This theme captures student responses which paint a picture of long days and weeks due to their various commitments. This theme was particularly prevalent amongst comments from commuting students:
…unable to study until the weekend as I would wake up at 6 am to go to college and get home at 8 pm and go straight to sleep due to the long day. It negatively affected my mood in my personal life and academic life. Being a commuter has turned college from something I was excited about to something I started to dread in first semester.
(R31)
  • These students continuously struggled to navigate a path between studying, socialising, personal time, and their daily travel. There was also evidence of student exhaustion and burnout, for example, commuting ‘…drives me insane because it drains me of any energy I would have had to study or go to the gym or literally anything. I just fall in the door and flop into bed.’ (R66). Poor infrastructure, mentioned earlier, compounded this issue for many students:
I have to wake up at 5 o clock every morning to get a bus into town [Dublin city] then another bus to Maynooth…. It definitely negatively impacts my ability to learn, especially since lectures can go on till 5 pm, making me mentally and physically tired near that time. Then I have to take the bus back home and repeat the process all over again the next day.
(R218)
  • Students referred to commuting as a waste of time. While some tried to reclaim this time by attempting to study during their commute, in almost all cases, it did not seem to be particularly effective.
Workers, comprising 49.6% (206/415) of respondents, also reported significant challenges juggling their commitments:
I had to work as much as possible in order to pay for course fees and accommodation. I had barely any time at the weekends when I was home to see family or friends, I was wrecked from having to wake up at 6 on Saturdays and Sundays to get to work. Had to try fit in time to visit my grandparents, driving lessons, hobbies, assignments, study, etc. and that time just wasn’t there.
(R201)
  • Workers repeatedly referred to their fatigue and lack of free time, and for those who worked during the week and at the weekend, the situation appears to be particularly challenging: ‘Working late after college and all weekend is so so tough, it would lead to a constant burnout, only getting home at 12 am and then up for college the next morning.’ (R229). Similarly, comments from students who were both working and commuting often revealed how little time they had for anything else:
I needed to work in order to afford to commute and pay my phone bill to use moodle in college but this left me very little time to do assignments let alone study and I had/have zero social life aside from talking to my friends in between lectures
(R256).

4.4. Decisions

Across student responses, it was very clear that many were forced to make difficult decisions, shaped by limited financial resources, long commutes, and work obligations, as they struggled to fulfil their academic commitments.

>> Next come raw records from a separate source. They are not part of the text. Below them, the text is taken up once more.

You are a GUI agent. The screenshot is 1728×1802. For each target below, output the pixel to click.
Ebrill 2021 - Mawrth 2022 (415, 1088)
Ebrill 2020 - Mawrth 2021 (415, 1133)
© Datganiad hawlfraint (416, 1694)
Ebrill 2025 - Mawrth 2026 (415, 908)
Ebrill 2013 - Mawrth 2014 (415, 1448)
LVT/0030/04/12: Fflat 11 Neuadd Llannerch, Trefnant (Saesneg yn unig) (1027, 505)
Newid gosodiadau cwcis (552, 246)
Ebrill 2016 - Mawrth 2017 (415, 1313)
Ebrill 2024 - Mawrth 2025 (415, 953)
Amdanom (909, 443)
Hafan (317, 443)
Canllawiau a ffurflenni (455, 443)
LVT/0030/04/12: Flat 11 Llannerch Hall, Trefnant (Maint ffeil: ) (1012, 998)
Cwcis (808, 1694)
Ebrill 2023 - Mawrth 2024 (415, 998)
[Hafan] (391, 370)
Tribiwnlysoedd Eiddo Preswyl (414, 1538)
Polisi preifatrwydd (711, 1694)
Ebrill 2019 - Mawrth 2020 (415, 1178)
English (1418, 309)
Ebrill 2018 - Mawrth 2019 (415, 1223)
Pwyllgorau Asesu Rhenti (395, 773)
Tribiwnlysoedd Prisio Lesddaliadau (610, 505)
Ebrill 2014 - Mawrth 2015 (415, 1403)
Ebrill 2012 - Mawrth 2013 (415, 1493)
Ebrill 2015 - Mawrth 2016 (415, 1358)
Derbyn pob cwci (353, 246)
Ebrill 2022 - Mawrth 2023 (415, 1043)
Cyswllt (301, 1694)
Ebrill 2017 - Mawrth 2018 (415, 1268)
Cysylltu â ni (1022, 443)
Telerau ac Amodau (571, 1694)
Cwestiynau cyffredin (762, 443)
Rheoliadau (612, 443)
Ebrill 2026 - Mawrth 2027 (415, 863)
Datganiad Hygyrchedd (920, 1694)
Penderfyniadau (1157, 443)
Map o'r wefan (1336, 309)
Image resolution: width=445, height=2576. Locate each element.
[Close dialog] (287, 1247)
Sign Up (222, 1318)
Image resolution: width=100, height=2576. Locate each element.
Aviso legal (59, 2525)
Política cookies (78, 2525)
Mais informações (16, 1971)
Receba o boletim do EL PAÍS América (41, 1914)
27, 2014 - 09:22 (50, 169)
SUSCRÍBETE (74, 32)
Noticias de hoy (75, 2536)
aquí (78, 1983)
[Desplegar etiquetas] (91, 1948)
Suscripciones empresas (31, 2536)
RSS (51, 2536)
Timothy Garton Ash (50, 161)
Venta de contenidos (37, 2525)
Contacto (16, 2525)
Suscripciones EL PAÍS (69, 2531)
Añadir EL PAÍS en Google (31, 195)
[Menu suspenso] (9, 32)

Students reported that they chose to skip classes and/or the MSC due to their commute. On days with fewer classes, some did not make the commute for financial reasons: ‘Equipment and food costs would also mean I may miss a day where I would have only 1 lecture in order to save enough money for the next week.’ (R65). Others felt the effort of travelling was simply not worth it: ‘If I had 1 or 2 lectures a day I wouldn’t travel all the way up because it’s pointless so I ask my friend to send the notes.’ (R87). Students also reported that large gaps in their timetables were a deterrent to attending: ‘I missed a couple of lectures. If I had one lecture at nine am I would have to get a bus at 8:15 and then wait till 3 pm to get a bus home, I would not attend this lecture.’ (R94).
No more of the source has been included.